◆ **The problem**
Without including the pictures, copy each line below exactly as it reads.

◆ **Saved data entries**
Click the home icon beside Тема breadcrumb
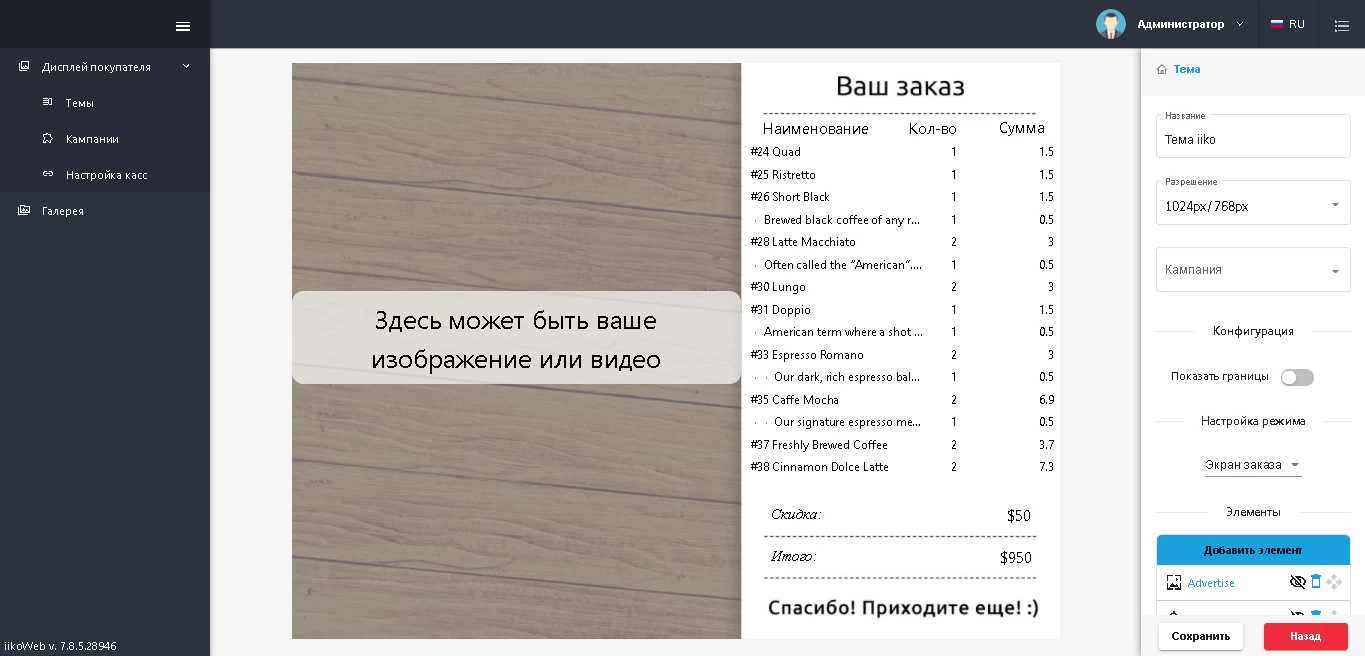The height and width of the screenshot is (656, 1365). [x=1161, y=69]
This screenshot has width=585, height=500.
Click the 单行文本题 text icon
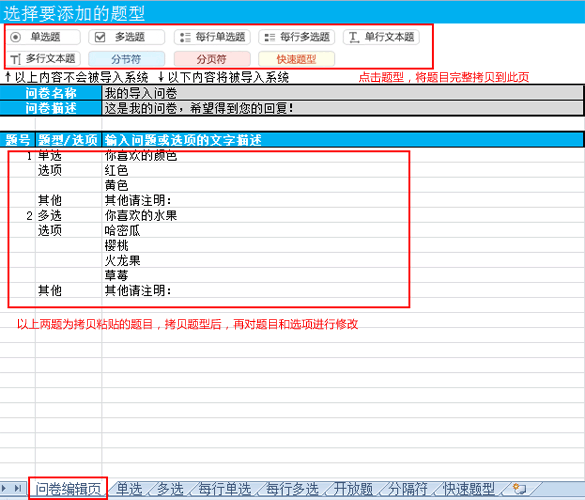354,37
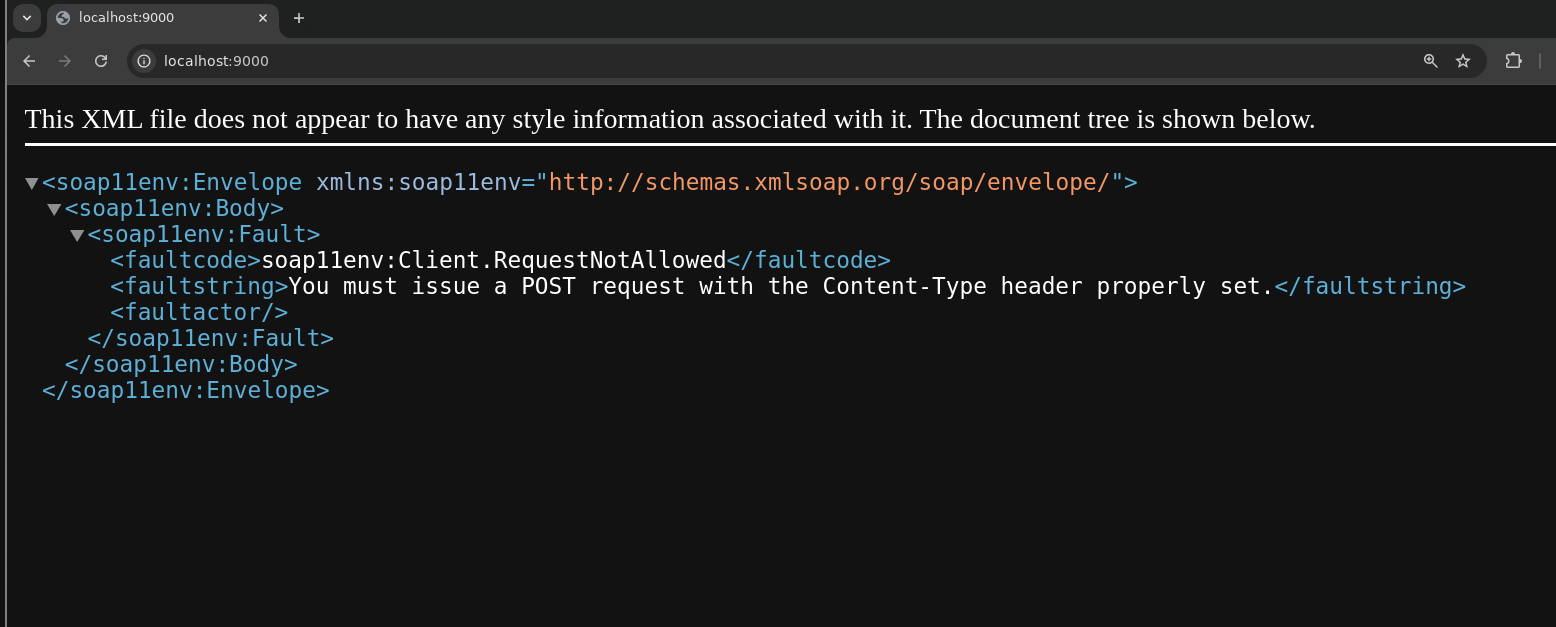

◆ **Completed exercise**
Click the home icon beside Тема breadcrumb
The height and width of the screenshot is (656, 1365). [x=1161, y=69]
This screenshot has width=585, height=500.
Click the 单行文本题 text icon
354,37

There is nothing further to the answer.